Sur la violation alléguée du droit des enfants de ne pas être l’objet
d’enlèvement, de vente et de trafic
258. Citant la décision du CAEDBE, dans la communication Centre for Human
Rights et autres c. Sénégal, les Requérants affirment que la traite des
enfants désigne « le recrutement des victimes, leur transport, leur transfert
et leur hébergement à des fins d’exploitation ».
259. Selon les Requérants, les enfants atteints d’albinisme représentent la
majorité des cibles de la traite, en raison du marché florissant de restes
mortels de PAA et du fait qu’ils sont vulnérables et « faciles à trouver et à
capturer ». Ils soutiennent que l’État défendeur n’a pas assuré leur
protection.
260. Les Requérants précisent que l’État défendeur n’a pas empêché les actes
d’enlèvement, de vente et de traite de PAA et n’a pas, non plus, diligenté
d’enquêtes efficaces, ni engagé de poursuites à l’encontre des auteurs de
tels actes, et ce, en violation de l’article 29 de la Charte africaine de l’enfant.
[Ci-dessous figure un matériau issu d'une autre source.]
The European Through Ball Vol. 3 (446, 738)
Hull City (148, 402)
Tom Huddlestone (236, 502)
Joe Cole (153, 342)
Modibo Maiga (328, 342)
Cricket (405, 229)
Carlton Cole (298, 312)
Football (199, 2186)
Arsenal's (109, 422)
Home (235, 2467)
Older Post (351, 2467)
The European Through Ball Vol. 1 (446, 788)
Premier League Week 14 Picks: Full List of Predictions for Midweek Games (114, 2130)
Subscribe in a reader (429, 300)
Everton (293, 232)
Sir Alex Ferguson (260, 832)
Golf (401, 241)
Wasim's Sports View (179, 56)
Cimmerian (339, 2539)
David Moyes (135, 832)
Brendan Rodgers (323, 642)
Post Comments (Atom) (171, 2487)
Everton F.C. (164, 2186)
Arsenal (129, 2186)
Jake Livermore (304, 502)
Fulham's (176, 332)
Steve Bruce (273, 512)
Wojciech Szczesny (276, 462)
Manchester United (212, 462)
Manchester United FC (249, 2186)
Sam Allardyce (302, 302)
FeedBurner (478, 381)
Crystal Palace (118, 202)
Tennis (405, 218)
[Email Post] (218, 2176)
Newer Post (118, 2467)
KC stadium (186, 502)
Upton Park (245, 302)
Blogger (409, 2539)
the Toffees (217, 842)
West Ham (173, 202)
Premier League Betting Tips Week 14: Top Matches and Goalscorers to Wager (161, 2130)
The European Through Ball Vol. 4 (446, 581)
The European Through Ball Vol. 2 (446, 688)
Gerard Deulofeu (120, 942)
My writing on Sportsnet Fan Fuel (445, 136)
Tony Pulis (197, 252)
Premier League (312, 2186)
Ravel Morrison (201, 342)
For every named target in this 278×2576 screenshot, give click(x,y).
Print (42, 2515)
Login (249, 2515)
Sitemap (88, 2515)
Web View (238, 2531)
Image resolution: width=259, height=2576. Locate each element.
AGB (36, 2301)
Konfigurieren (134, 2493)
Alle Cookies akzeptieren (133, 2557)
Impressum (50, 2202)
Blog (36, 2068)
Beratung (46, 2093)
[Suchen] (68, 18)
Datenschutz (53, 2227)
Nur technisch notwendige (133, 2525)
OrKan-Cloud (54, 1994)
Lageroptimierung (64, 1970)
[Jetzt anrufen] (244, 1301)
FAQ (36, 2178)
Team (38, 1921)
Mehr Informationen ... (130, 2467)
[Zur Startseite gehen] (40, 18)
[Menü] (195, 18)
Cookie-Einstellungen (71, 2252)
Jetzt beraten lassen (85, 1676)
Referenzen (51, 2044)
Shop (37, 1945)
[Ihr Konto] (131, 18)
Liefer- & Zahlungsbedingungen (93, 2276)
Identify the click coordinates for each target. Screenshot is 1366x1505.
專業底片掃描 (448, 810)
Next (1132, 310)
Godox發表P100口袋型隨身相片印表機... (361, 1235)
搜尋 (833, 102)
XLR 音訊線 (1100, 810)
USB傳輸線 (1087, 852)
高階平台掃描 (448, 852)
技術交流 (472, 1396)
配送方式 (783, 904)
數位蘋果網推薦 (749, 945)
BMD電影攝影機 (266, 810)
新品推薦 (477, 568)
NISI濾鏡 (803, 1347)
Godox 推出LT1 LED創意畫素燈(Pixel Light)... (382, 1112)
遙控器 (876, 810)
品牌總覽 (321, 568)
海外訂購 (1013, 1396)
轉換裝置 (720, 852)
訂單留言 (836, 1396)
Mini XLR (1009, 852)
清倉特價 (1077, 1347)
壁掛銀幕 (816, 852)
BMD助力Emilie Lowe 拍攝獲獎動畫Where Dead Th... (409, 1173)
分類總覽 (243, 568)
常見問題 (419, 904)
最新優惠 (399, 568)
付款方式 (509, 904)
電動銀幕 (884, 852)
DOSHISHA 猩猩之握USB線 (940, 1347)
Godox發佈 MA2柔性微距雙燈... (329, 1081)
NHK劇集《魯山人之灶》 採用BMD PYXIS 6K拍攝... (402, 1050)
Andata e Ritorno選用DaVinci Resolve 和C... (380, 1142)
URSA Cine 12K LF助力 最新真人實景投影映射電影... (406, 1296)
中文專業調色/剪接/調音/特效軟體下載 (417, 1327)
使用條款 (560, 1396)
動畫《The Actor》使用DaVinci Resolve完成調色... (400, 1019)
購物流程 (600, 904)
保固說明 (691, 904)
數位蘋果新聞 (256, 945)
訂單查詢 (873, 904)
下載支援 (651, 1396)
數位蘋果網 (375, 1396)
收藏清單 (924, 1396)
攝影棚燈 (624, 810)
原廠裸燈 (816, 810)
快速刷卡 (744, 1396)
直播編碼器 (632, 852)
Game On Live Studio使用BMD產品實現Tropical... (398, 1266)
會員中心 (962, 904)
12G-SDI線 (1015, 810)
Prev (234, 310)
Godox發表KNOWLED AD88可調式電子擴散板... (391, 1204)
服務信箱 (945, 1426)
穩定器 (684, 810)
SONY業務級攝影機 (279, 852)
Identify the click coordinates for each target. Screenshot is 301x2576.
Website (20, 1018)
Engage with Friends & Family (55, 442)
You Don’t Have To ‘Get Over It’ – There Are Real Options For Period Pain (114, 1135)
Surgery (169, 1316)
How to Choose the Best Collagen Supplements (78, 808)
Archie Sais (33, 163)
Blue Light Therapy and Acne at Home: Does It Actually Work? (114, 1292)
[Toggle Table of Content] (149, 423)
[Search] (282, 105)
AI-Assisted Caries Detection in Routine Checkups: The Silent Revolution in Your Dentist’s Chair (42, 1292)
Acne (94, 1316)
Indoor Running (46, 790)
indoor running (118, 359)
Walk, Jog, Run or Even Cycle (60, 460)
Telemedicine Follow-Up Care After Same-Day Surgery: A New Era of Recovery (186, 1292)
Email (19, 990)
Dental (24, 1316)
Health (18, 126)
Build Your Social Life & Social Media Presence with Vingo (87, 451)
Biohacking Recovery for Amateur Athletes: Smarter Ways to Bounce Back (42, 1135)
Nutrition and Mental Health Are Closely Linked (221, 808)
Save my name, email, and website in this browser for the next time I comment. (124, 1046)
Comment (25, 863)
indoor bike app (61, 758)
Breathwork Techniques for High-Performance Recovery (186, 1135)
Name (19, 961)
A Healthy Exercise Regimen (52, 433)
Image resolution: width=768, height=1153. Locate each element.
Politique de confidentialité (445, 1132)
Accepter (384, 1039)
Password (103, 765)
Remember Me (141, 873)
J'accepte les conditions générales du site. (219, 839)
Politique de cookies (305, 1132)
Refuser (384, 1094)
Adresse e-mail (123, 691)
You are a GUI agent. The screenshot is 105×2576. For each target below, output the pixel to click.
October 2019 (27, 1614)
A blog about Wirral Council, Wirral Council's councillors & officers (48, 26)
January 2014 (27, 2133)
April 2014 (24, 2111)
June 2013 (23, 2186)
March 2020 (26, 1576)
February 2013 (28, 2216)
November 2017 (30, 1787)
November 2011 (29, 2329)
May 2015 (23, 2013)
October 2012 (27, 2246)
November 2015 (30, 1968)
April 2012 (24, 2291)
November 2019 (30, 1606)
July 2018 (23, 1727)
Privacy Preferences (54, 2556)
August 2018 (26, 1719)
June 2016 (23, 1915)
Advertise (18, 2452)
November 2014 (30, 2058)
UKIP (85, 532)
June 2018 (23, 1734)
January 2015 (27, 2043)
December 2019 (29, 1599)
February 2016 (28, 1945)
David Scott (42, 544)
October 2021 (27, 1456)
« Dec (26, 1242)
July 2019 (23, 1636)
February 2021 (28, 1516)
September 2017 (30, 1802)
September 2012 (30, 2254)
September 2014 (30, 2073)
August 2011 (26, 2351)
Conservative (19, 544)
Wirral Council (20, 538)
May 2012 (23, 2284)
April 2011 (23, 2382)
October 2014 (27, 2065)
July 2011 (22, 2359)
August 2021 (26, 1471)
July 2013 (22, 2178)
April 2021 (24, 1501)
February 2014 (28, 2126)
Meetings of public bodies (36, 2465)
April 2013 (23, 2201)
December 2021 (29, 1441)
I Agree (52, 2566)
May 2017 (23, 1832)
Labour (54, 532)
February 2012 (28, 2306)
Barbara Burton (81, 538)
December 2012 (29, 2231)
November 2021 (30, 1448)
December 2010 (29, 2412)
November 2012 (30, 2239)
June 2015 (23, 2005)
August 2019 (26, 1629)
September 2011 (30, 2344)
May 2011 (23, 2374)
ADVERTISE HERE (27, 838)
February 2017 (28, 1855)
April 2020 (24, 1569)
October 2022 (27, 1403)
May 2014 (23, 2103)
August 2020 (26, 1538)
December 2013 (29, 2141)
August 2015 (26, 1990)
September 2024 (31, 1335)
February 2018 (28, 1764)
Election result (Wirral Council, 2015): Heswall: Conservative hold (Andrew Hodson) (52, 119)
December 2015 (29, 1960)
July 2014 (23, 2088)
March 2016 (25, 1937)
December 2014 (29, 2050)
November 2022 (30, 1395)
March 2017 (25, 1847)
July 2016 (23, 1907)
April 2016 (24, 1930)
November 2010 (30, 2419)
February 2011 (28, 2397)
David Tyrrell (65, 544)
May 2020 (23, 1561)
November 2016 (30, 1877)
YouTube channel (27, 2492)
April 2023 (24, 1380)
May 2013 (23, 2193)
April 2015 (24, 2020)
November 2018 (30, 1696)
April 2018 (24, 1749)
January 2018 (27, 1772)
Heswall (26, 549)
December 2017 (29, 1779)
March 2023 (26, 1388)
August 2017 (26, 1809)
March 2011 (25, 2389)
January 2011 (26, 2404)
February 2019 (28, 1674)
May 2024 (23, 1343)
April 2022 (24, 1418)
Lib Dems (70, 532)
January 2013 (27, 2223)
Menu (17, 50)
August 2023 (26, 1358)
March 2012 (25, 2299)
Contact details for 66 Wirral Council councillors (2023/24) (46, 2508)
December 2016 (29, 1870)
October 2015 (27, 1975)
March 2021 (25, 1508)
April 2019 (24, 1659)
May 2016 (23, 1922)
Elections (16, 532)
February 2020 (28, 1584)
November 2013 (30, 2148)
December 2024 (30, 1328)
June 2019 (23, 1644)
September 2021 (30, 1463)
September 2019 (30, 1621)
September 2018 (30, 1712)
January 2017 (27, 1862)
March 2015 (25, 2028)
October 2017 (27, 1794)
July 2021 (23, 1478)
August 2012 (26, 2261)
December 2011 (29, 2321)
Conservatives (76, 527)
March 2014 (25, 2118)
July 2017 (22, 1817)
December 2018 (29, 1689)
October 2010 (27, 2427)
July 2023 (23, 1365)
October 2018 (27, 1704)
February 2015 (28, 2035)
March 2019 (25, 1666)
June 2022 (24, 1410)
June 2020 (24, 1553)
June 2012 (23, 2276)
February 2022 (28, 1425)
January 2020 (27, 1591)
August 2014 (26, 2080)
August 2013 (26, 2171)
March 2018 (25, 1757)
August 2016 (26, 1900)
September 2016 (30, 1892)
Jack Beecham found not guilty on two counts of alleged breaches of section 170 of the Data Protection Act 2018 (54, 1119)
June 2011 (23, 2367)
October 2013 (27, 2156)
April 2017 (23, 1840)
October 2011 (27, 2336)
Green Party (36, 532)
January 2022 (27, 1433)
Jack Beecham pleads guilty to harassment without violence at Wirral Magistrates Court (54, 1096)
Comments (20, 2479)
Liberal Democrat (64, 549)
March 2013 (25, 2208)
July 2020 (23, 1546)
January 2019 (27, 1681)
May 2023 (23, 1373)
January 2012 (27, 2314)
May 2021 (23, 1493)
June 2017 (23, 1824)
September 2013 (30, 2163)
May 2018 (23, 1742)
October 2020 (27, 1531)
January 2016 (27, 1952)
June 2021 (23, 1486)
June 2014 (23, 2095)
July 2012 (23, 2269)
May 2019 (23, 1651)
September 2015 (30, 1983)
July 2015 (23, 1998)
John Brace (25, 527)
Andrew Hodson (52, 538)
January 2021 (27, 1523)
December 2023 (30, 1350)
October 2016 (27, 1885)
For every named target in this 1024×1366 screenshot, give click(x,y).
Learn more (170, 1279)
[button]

261. Les Requérants font valoir que les poursuites relatives aux affaires de traite
d’êtres humains sont inadéquates, ce qui a contribué au développement
d’un marché transfrontalier florissant spécialisé dans le trafic de restes
mortels de PAA, entretenu par une forte demande et des prix élevés. Cette
situation incite les personnes vivant sur le territoire de l’État défendeur à
violer les droits de l’homme des PAA pour satisfaire cette demande.
262. En réponse, l’État défendeur soutient qu’il a mis en place les législations
suivantes pour lutter contre la traite, notamment l’article 7 de la Constitution,
qui prévoit la liberté de circulation ; la loi de 2008 sur la lutte contre la traite
des personnes ; les plans d’opérations transfrontalières entre la Tanzanie,
le Malawi et le Mozambique sur la lutte contre la traite transfrontalière des
PAA et, enfin, la loi de 2009 sur le droit de l’enfant.